(Source records)
#####
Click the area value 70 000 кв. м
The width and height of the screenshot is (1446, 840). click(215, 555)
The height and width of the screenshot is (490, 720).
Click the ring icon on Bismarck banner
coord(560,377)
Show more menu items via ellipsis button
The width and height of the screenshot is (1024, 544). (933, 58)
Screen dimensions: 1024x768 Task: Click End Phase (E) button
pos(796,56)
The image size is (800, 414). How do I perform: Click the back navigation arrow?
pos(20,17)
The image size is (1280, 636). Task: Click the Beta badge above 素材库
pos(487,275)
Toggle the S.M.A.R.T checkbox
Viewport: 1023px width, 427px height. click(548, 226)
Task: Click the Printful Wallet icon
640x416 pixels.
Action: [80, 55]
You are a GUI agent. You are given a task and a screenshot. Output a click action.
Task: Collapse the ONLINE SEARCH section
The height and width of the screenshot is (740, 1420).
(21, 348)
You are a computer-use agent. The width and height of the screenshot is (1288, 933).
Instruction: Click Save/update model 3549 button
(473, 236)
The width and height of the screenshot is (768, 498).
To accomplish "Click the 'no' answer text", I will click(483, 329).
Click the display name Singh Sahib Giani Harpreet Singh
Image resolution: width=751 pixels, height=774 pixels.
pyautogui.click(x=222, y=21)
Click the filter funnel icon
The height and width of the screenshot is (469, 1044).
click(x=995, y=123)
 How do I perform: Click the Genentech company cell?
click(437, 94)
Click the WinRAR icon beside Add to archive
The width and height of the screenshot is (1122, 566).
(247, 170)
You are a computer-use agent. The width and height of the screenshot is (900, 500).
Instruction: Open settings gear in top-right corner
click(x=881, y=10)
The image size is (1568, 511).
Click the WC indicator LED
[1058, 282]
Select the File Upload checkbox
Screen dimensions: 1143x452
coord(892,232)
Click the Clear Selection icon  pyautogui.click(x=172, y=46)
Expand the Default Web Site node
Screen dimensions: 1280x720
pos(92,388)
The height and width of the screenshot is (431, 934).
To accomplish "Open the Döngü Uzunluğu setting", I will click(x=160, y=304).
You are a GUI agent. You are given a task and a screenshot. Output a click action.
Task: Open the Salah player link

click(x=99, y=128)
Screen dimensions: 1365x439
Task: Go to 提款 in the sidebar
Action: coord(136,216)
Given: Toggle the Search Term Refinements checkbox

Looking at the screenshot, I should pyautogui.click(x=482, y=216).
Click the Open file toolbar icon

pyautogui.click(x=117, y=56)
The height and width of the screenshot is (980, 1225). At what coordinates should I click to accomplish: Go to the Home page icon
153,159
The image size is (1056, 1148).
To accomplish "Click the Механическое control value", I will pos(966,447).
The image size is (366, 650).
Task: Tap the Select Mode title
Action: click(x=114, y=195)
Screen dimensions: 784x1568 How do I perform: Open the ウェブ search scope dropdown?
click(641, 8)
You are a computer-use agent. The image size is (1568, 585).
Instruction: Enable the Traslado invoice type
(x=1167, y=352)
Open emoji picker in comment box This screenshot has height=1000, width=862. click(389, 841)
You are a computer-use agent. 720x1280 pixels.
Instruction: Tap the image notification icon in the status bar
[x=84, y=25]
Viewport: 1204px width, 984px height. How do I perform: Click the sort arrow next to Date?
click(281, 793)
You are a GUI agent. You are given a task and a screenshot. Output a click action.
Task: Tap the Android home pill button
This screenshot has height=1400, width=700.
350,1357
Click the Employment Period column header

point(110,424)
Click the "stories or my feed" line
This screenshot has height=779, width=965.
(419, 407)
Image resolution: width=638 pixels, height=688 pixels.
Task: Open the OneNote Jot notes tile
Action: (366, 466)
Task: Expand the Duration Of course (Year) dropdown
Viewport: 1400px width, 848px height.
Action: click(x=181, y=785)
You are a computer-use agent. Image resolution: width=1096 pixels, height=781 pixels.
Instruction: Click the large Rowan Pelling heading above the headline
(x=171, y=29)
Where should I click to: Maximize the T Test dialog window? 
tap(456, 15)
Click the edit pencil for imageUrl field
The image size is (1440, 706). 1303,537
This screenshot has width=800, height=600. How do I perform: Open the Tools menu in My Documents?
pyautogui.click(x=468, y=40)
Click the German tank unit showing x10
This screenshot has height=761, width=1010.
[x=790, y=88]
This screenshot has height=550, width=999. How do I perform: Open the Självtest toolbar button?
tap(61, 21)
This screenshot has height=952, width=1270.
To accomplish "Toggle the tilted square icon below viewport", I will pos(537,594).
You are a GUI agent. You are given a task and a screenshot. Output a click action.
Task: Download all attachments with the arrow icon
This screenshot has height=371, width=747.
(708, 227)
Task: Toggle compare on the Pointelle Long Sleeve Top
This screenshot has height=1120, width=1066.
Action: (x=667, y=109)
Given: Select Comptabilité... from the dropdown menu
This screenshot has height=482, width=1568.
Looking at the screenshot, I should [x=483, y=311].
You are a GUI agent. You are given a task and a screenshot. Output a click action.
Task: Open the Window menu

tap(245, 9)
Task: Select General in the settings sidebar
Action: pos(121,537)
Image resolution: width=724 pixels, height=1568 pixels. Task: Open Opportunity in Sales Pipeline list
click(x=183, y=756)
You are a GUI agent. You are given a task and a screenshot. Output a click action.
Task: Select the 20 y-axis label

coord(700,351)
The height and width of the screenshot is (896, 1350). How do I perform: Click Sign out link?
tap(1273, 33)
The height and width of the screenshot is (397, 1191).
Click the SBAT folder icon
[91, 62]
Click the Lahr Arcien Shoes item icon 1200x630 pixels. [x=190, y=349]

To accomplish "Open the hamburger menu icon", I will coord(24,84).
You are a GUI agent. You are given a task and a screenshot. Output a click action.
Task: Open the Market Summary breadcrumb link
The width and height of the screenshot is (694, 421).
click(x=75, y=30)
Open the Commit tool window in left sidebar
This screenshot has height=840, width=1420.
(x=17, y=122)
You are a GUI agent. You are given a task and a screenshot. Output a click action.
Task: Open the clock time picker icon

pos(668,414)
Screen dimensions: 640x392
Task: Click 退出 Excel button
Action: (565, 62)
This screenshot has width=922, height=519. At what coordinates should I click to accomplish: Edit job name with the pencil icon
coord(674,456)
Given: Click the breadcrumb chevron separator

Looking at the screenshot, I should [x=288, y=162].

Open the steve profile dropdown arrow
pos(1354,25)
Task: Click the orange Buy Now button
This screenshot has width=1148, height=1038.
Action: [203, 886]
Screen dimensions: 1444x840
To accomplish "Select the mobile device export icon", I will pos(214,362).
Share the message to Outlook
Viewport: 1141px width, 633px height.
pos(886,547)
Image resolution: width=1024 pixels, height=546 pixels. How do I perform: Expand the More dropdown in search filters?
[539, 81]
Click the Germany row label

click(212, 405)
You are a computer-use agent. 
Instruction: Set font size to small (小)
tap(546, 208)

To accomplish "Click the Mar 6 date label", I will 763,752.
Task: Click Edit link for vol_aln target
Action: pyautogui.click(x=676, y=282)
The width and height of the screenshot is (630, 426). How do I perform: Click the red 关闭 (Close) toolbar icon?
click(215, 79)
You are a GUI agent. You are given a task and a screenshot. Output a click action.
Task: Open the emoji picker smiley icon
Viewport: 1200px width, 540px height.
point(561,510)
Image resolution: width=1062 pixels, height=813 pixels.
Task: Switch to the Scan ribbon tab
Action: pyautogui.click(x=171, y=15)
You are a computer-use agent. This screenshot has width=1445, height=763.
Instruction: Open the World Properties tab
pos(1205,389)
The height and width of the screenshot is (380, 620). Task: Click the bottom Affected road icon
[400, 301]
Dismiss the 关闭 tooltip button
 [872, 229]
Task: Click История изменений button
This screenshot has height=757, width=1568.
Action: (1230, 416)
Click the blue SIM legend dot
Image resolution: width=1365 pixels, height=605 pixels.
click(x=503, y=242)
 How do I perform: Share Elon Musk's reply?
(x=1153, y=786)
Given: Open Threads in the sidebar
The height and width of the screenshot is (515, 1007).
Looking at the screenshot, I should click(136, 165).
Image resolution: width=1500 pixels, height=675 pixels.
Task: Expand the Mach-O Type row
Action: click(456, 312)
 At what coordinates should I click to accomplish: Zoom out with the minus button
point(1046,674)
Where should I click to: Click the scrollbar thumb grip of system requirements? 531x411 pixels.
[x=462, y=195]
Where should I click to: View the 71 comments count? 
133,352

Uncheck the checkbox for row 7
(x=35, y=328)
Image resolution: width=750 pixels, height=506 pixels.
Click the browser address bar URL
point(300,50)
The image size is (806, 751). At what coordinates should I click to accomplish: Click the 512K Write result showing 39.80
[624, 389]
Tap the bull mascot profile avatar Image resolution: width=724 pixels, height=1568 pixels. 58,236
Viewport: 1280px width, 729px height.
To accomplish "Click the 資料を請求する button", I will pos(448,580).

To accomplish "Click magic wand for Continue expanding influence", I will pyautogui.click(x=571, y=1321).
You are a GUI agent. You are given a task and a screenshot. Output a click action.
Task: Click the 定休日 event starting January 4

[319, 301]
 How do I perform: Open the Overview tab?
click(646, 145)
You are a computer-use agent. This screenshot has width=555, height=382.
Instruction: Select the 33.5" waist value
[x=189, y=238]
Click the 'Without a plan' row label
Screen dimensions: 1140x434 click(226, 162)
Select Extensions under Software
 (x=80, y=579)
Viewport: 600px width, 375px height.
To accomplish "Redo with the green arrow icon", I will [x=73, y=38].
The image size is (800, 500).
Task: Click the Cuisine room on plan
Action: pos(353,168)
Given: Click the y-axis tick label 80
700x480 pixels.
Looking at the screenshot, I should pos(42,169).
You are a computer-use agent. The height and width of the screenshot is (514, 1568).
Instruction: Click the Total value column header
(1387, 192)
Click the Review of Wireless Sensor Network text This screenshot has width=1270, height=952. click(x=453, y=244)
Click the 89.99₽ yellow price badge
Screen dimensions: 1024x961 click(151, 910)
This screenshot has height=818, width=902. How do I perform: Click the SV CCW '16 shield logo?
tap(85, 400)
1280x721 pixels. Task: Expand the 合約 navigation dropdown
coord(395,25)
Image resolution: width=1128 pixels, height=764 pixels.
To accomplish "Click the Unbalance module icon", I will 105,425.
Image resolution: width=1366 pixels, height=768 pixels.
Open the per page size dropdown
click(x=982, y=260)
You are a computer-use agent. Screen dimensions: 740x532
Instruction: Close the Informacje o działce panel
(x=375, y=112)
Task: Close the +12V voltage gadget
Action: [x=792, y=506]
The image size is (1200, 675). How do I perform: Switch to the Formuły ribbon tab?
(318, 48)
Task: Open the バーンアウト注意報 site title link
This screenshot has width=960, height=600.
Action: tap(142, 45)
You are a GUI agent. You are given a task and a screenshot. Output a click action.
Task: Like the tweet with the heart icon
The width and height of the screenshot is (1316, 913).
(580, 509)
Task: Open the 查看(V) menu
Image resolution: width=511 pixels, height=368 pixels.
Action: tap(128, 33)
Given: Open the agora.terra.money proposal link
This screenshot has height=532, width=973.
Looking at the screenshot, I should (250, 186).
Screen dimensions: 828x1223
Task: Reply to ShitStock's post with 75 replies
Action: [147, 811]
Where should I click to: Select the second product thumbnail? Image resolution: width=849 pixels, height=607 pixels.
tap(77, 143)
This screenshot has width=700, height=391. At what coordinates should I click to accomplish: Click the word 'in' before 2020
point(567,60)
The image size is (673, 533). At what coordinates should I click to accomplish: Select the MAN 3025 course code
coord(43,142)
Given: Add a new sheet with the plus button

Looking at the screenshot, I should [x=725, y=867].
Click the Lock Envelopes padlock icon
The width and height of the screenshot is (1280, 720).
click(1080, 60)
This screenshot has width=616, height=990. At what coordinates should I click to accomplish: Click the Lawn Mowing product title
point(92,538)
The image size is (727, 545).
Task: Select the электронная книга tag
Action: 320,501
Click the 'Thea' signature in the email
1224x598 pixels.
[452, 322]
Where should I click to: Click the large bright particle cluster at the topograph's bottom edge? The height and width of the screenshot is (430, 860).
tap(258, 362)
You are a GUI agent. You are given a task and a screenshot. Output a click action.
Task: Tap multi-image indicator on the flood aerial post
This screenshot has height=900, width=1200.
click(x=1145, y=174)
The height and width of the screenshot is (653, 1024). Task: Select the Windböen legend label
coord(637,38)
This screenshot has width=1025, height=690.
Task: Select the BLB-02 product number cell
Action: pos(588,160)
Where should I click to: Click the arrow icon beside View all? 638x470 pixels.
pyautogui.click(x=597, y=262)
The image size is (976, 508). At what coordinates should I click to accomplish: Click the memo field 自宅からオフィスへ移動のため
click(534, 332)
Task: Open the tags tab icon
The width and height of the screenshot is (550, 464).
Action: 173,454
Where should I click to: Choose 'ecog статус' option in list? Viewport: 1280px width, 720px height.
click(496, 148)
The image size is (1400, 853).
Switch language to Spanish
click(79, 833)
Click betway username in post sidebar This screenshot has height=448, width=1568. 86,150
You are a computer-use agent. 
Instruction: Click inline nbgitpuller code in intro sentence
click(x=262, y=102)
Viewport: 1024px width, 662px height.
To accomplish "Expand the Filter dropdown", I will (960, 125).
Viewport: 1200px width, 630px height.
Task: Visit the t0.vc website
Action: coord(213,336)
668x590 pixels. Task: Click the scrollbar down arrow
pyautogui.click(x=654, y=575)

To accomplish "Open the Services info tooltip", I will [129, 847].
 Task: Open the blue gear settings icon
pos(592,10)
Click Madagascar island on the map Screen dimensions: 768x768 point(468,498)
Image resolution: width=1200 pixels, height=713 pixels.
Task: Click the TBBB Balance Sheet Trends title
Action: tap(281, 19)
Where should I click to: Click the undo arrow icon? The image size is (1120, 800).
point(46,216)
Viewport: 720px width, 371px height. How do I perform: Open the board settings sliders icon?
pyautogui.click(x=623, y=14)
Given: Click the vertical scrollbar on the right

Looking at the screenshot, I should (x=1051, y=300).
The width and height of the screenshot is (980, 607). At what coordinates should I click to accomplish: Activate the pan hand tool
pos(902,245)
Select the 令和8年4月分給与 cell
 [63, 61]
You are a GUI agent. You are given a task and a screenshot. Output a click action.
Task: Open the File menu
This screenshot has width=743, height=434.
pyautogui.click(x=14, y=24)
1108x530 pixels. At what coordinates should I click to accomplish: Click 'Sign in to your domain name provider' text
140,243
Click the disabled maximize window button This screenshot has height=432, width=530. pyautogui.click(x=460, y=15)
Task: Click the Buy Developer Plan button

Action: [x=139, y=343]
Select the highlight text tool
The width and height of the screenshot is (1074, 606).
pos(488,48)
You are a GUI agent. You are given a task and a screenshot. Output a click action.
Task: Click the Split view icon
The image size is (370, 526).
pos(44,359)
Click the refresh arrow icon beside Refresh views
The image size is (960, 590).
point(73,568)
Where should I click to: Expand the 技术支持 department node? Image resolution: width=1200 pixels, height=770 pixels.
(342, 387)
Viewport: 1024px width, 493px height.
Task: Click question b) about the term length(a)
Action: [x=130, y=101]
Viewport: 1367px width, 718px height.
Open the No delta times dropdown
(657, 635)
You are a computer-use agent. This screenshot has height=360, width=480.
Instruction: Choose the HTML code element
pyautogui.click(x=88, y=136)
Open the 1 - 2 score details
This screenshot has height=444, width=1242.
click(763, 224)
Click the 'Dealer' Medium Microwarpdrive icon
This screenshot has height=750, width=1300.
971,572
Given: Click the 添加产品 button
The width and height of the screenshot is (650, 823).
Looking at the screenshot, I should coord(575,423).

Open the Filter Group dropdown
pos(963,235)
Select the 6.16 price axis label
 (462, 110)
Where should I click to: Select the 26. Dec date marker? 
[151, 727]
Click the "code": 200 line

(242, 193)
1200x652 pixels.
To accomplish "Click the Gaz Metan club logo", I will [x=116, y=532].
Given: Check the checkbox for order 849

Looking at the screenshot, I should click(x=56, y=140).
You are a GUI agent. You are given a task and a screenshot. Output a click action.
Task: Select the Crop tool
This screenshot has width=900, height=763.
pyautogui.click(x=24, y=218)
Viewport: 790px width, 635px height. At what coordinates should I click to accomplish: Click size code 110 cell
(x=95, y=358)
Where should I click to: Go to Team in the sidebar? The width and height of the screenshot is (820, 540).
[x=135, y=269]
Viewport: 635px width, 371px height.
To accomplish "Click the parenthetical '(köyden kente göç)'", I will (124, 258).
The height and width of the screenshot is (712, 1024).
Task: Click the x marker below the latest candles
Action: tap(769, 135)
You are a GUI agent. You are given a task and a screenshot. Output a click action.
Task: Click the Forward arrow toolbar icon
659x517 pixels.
#####
DESCRIPTION OF THE TASK: In the data above, retype exactly and only the lines between the one holding "The image size is (1568, 511)." and the one holding "The image size is (1056, 1148).", inclusive.

REPLY:
The image size is (1568, 511).
Click the WC indicator LED
[1058, 282]
Select the File Upload checkbox
Screen dimensions: 1143x452
coord(892,232)
Click the Clear Selection icon  pyautogui.click(x=172, y=46)
Expand the Default Web Site node
Screen dimensions: 1280x720
pos(92,388)
The height and width of the screenshot is (431, 934).
To accomplish "Open the Döngü Uzunluğu setting", I will click(x=160, y=304).
You are a GUI agent. You are given a task and a screenshot. Output a click action.
Task: Open the Salah player link

click(x=99, y=128)
Screen dimensions: 1365x439
Task: Go to 提款 in the sidebar
Action: coord(136,216)
Given: Toggle the Search Term Refinements checkbox

Looking at the screenshot, I should pyautogui.click(x=482, y=216).
Click the Open file toolbar icon

pyautogui.click(x=117, y=56)
The height and width of the screenshot is (980, 1225). At what coordinates should I click to accomplish: Go to the Home page icon
153,159
The image size is (1056, 1148).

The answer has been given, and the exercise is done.